What is a section 85 rollover when I transfer assets into my Ontario corporation?
When you transfer appreciated property — such as goodwill, equipment, or real estate — into a corporation, the Income Tax Act deems the transfer to occur at fair market value, potentially triggering a taxable capital gain or recapture. A section 85 rollover election lets you and the corporation jointly elect to transfer eligible property at an agreed amount, often your original cost, so no immediate tax is triggered.
The rollover defers the accrued gain, not eliminates it. Your shares in the corporation reflect a lower adjusted cost base, so the gain resurfaces when you sell those shares. The advantage is controlling the timing of when you pay tax on the gain.
Not all property qualifies — the election covers capital property, eligible depreciable property, and certain other assets. The agreed amount cannot be less than any liabilities the corporation assumes or less than the undepreciated capital cost for depreciable property, among other rules.

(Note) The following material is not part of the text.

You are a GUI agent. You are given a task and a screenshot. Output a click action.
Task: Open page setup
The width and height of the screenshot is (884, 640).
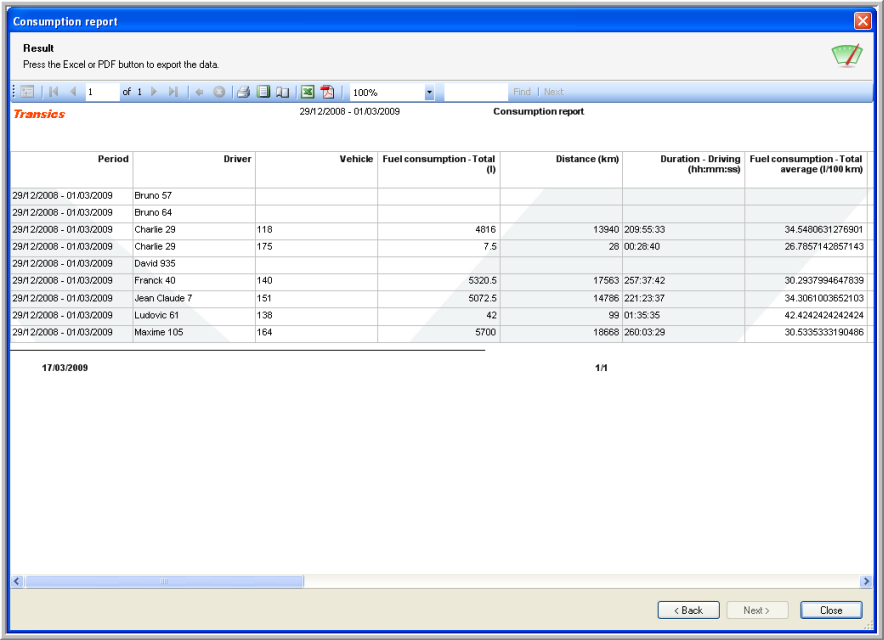(282, 92)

Filing must be done on time on the prescribed CRA form. Because the mechanics are intricate and errors can produce unexpected tax, always work with a tax professional to structure and file a section 85 rollover correctly.
Key takeaways
- Section 85 defers tax on appreciated property transferred into a corporation.
- The gain is not erased — it is embedded in the cost base of your shares.
- Filing rules and eligible-property criteria are strict; errors can trigger unintended tax.
- Use a tax professional to structure and file the election correctly.